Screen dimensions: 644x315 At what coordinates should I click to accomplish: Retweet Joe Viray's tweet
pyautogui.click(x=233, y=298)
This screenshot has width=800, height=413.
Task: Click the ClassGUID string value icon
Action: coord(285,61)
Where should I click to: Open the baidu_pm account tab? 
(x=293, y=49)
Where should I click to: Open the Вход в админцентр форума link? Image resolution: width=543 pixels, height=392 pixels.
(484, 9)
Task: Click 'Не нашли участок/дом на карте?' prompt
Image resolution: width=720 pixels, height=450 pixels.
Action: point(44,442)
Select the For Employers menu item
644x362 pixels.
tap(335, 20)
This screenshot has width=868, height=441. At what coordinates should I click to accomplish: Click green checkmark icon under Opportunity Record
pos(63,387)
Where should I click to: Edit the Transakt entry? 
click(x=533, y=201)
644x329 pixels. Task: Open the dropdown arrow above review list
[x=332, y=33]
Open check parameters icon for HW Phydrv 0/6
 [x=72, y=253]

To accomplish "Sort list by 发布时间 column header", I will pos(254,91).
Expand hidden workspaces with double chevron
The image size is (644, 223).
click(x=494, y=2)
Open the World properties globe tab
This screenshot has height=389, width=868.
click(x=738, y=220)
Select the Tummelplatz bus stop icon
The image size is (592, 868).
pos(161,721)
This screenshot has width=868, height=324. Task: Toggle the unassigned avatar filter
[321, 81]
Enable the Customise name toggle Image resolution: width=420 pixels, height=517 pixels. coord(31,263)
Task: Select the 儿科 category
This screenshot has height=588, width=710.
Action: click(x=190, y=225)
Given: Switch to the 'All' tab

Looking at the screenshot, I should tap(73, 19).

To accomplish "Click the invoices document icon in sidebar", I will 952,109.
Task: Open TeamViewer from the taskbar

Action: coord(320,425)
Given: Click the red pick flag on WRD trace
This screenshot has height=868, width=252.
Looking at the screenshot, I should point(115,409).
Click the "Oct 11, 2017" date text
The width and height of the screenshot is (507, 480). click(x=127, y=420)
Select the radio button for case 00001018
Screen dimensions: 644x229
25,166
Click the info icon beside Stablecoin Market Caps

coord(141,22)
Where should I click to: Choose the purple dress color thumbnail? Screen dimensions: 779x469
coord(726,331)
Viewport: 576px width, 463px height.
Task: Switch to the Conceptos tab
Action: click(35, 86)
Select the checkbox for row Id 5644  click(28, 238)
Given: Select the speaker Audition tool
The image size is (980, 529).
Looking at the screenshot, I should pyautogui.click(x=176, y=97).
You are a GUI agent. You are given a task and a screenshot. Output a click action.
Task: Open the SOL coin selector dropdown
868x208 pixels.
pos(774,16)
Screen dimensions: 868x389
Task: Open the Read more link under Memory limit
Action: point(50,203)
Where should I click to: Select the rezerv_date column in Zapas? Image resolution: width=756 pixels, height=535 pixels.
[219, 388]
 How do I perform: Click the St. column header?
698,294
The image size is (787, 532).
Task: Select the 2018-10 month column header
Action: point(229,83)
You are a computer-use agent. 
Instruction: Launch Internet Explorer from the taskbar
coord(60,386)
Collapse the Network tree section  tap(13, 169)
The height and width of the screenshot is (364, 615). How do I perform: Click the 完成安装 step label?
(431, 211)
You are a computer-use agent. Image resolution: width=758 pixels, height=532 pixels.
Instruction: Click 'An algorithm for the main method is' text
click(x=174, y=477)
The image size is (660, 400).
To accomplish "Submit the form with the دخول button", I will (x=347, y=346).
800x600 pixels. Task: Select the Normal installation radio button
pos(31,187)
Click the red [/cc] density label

:::

• **TASK DESCRIPTION**
Exactly reproduce every line found in the records.

• **PROBLEM SOLUTION**
Screen dimensions: 644x315 At what coordinates should I click to accomplish: Retweet Joe Viray's tweet
pyautogui.click(x=233, y=298)
This screenshot has width=800, height=413.
Task: Click the ClassGUID string value icon
Action: coord(285,61)
Where should I click to: Open the baidu_pm account tab? 
(x=293, y=49)
Where should I click to: Open the Вход в админцентр форума link? Image resolution: width=543 pixels, height=392 pixels.
(484, 9)
Task: Click 'Не нашли участок/дом на карте?' prompt
Image resolution: width=720 pixels, height=450 pixels.
Action: point(44,442)
Select the For Employers menu item
644x362 pixels.
tap(335, 20)
This screenshot has width=868, height=441. At what coordinates should I click to accomplish: Click green checkmark icon under Opportunity Record
pos(63,387)
Where should I click to: Edit the Transakt entry? 
click(x=533, y=201)
644x329 pixels. Task: Open the dropdown arrow above review list
[x=332, y=33]
Open check parameters icon for HW Phydrv 0/6
 [x=72, y=253]

To accomplish "Sort list by 发布时间 column header", I will pos(254,91).
Expand hidden workspaces with double chevron
The image size is (644, 223).
click(x=494, y=2)
Open the World properties globe tab
This screenshot has height=389, width=868.
click(x=738, y=220)
Select the Tummelplatz bus stop icon
The image size is (592, 868).
pos(161,721)
This screenshot has width=868, height=324. Task: Toggle the unassigned avatar filter
[321, 81]
Enable the Customise name toggle Image resolution: width=420 pixels, height=517 pixels. coord(31,263)
Task: Select the 儿科 category
This screenshot has height=588, width=710.
Action: click(x=190, y=225)
Given: Switch to the 'All' tab

Looking at the screenshot, I should tap(73, 19).

To accomplish "Click the invoices document icon in sidebar", I will 952,109.
Task: Open TeamViewer from the taskbar

Action: coord(320,425)
Given: Click the red pick flag on WRD trace
This screenshot has height=868, width=252.
Looking at the screenshot, I should point(115,409).
Click the "Oct 11, 2017" date text
The width and height of the screenshot is (507, 480). click(x=127, y=420)
Select the radio button for case 00001018
Screen dimensions: 644x229
25,166
Click the info icon beside Stablecoin Market Caps

coord(141,22)
Where should I click to: Choose the purple dress color thumbnail? Screen dimensions: 779x469
coord(726,331)
Viewport: 576px width, 463px height.
Task: Switch to the Conceptos tab
Action: click(35, 86)
Select the checkbox for row Id 5644  click(28, 238)
Given: Select the speaker Audition tool
The image size is (980, 529).
Looking at the screenshot, I should pyautogui.click(x=176, y=97).
You are a GUI agent. You are given a task and a screenshot. Output a click action.
Task: Open the SOL coin selector dropdown
868x208 pixels.
pos(774,16)
Screen dimensions: 868x389
Task: Open the Read more link under Memory limit
Action: point(50,203)
Where should I click to: Select the rezerv_date column in Zapas? Image resolution: width=756 pixels, height=535 pixels.
[219, 388]
 How do I perform: Click the St. column header?
698,294
The image size is (787, 532).
Task: Select the 2018-10 month column header
Action: point(229,83)
You are a computer-use agent. 
Instruction: Launch Internet Explorer from the taskbar
coord(60,386)
Collapse the Network tree section  tap(13, 169)
The height and width of the screenshot is (364, 615). How do I perform: Click the 完成安装 step label?
(431, 211)
You are a computer-use agent. Image resolution: width=758 pixels, height=532 pixels.
Instruction: Click 'An algorithm for the main method is' text
click(x=174, y=477)
The image size is (660, 400).
To accomplish "Submit the form with the دخول button", I will (x=347, y=346).
800x600 pixels. Task: Select the Normal installation radio button
pos(31,187)
Click the red [/cc] density label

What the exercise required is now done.